> _WHAT TO PRODUCE_
Copy out the whole listing below exactly.

> _SUPPLIED MATERIAL_

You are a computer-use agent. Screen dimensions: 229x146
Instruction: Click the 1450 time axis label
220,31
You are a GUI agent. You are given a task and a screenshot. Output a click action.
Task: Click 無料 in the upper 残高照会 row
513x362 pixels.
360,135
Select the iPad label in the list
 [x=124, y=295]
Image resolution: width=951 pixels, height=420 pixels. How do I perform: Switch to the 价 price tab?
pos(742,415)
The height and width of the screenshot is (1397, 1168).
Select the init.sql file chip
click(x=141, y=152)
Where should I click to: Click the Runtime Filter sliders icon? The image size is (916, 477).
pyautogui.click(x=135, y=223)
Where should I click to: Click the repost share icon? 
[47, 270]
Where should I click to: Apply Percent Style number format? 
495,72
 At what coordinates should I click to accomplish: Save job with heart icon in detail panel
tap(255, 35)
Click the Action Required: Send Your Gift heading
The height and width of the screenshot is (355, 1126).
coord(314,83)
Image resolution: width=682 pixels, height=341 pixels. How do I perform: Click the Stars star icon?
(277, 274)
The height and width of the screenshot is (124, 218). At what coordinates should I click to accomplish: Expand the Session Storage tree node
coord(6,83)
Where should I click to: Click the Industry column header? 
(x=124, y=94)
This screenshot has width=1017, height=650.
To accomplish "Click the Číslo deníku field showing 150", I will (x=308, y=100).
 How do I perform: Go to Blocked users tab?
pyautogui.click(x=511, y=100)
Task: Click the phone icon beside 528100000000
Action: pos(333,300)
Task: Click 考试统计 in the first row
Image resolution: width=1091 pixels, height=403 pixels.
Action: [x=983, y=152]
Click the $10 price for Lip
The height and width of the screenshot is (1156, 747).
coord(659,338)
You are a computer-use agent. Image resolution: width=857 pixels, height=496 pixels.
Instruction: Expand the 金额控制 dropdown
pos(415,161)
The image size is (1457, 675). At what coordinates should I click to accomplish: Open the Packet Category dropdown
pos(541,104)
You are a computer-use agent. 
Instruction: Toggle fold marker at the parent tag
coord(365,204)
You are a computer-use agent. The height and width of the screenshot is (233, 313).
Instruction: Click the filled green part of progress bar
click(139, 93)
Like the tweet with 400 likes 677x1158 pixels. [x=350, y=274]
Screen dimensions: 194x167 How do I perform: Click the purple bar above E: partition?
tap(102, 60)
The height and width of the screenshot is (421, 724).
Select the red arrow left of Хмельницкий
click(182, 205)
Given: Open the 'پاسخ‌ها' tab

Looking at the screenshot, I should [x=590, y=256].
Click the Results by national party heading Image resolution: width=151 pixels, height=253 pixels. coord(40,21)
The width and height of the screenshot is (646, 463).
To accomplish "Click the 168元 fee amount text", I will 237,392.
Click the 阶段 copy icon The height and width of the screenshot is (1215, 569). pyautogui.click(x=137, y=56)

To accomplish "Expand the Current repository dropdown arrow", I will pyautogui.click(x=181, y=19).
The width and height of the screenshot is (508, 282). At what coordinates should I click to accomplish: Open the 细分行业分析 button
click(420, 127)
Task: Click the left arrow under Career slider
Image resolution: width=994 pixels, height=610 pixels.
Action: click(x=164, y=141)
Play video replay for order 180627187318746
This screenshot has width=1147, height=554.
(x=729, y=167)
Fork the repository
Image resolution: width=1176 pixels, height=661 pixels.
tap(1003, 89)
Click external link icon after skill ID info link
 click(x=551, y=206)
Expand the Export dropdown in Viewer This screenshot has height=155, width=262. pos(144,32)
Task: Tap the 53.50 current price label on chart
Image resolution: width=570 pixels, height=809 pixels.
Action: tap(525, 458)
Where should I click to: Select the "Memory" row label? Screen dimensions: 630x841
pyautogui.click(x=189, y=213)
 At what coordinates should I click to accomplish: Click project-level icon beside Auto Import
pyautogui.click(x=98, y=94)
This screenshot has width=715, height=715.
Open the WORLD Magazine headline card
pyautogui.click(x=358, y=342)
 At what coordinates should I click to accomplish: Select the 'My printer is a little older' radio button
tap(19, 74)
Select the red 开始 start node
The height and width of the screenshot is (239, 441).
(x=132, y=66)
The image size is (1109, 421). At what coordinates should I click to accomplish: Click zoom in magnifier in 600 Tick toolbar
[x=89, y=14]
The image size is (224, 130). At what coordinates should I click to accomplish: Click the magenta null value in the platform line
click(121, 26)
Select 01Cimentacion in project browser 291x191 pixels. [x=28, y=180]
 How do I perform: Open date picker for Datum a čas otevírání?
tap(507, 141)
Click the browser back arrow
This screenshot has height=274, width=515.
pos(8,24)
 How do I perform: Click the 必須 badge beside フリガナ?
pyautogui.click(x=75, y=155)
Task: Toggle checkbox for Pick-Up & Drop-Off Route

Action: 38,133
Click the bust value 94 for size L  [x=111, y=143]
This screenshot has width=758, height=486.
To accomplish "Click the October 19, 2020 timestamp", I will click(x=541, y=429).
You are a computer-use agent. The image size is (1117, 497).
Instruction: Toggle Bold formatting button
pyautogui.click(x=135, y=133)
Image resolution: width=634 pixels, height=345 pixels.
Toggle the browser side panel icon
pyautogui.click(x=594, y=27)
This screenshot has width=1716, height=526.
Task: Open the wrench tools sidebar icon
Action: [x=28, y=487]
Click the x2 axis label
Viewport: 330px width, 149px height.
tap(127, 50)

> _SOLUTION TO THIS PROBLEM_
You are a computer-use agent. Screen dimensions: 229x146
Instruction: Click the 1450 time axis label
220,31
You are a GUI agent. You are given a task and a screenshot. Output a click action.
Task: Click 無料 in the upper 残高照会 row
513x362 pixels.
360,135
Select the iPad label in the list
 [x=124, y=295]
Image resolution: width=951 pixels, height=420 pixels. How do I perform: Switch to the 价 price tab?
pos(742,415)
The height and width of the screenshot is (1397, 1168).
Select the init.sql file chip
click(x=141, y=152)
Where should I click to: Click the Runtime Filter sliders icon? The image size is (916, 477).
pyautogui.click(x=135, y=223)
Where should I click to: Click the repost share icon? 
[47, 270]
Where should I click to: Apply Percent Style number format? 
495,72
 At what coordinates should I click to accomplish: Save job with heart icon in detail panel
tap(255, 35)
Click the Action Required: Send Your Gift heading
The height and width of the screenshot is (355, 1126).
coord(314,83)
Image resolution: width=682 pixels, height=341 pixels. How do I perform: Click the Stars star icon?
(277, 274)
The height and width of the screenshot is (124, 218). At what coordinates should I click to accomplish: Expand the Session Storage tree node
coord(6,83)
Where should I click to: Click the Industry column header? 
(x=124, y=94)
This screenshot has width=1017, height=650.
To accomplish "Click the Číslo deníku field showing 150", I will (x=308, y=100).
 How do I perform: Go to Blocked users tab?
pyautogui.click(x=511, y=100)
Task: Click the phone icon beside 528100000000
Action: pos(333,300)
Task: Click 考试统计 in the first row
Image resolution: width=1091 pixels, height=403 pixels.
Action: [x=983, y=152]
Click the $10 price for Lip
The height and width of the screenshot is (1156, 747).
coord(659,338)
You are a computer-use agent. Image resolution: width=857 pixels, height=496 pixels.
Instruction: Expand the 金额控制 dropdown
pos(415,161)
The image size is (1457, 675). At what coordinates should I click to accomplish: Open the Packet Category dropdown
pos(541,104)
You are a computer-use agent. 
Instruction: Toggle fold marker at the parent tag
coord(365,204)
You are a computer-use agent. The height and width of the screenshot is (233, 313).
Instruction: Click the filled green part of progress bar
click(139, 93)
Like the tweet with 400 likes 677x1158 pixels. [x=350, y=274]
Screen dimensions: 194x167 How do I perform: Click the purple bar above E: partition?
tap(102, 60)
The height and width of the screenshot is (421, 724).
Select the red arrow left of Хмельницкий
click(182, 205)
Given: Open the 'پاسخ‌ها' tab

Looking at the screenshot, I should [x=590, y=256].
Click the Results by national party heading Image resolution: width=151 pixels, height=253 pixels. coord(40,21)
The width and height of the screenshot is (646, 463).
To accomplish "Click the 168元 fee amount text", I will 237,392.
Click the 阶段 copy icon The height and width of the screenshot is (1215, 569). pyautogui.click(x=137, y=56)

To accomplish "Expand the Current repository dropdown arrow", I will pyautogui.click(x=181, y=19).
The width and height of the screenshot is (508, 282). At what coordinates should I click to accomplish: Open the 细分行业分析 button
click(420, 127)
Task: Click the left arrow under Career slider
Image resolution: width=994 pixels, height=610 pixels.
Action: click(x=164, y=141)
Play video replay for order 180627187318746
This screenshot has width=1147, height=554.
(x=729, y=167)
Fork the repository
Image resolution: width=1176 pixels, height=661 pixels.
tap(1003, 89)
Click external link icon after skill ID info link
 click(x=551, y=206)
Expand the Export dropdown in Viewer This screenshot has height=155, width=262. pos(144,32)
Task: Tap the 53.50 current price label on chart
Image resolution: width=570 pixels, height=809 pixels.
Action: tap(525, 458)
Where should I click to: Select the "Memory" row label? Screen dimensions: 630x841
pyautogui.click(x=189, y=213)
 At what coordinates should I click to accomplish: Click project-level icon beside Auto Import
pyautogui.click(x=98, y=94)
This screenshot has width=715, height=715.
Open the WORLD Magazine headline card
pyautogui.click(x=358, y=342)
 At what coordinates should I click to accomplish: Select the 'My printer is a little older' radio button
tap(19, 74)
Select the red 开始 start node
The height and width of the screenshot is (239, 441).
(x=132, y=66)
The image size is (1109, 421). At what coordinates should I click to accomplish: Click zoom in magnifier in 600 Tick toolbar
[x=89, y=14]
The image size is (224, 130). At what coordinates should I click to accomplish: Click the magenta null value in the platform line
click(121, 26)
Select 01Cimentacion in project browser 291x191 pixels. [x=28, y=180]
 How do I perform: Open date picker for Datum a čas otevírání?
tap(507, 141)
Click the browser back arrow
This screenshot has height=274, width=515.
pos(8,24)
 How do I perform: Click the 必須 badge beside フリガナ?
pyautogui.click(x=75, y=155)
Task: Toggle checkbox for Pick-Up & Drop-Off Route

Action: 38,133
Click the bust value 94 for size L  [x=111, y=143]
This screenshot has width=758, height=486.
To accomplish "Click the October 19, 2020 timestamp", I will click(x=541, y=429).
You are a computer-use agent. The image size is (1117, 497).
Instruction: Toggle Bold formatting button
pyautogui.click(x=135, y=133)
Image resolution: width=634 pixels, height=345 pixels.
Toggle the browser side panel icon
pyautogui.click(x=594, y=27)
This screenshot has width=1716, height=526.
Task: Open the wrench tools sidebar icon
Action: [x=28, y=487]
Click the x2 axis label
Viewport: 330px width, 149px height.
tap(127, 50)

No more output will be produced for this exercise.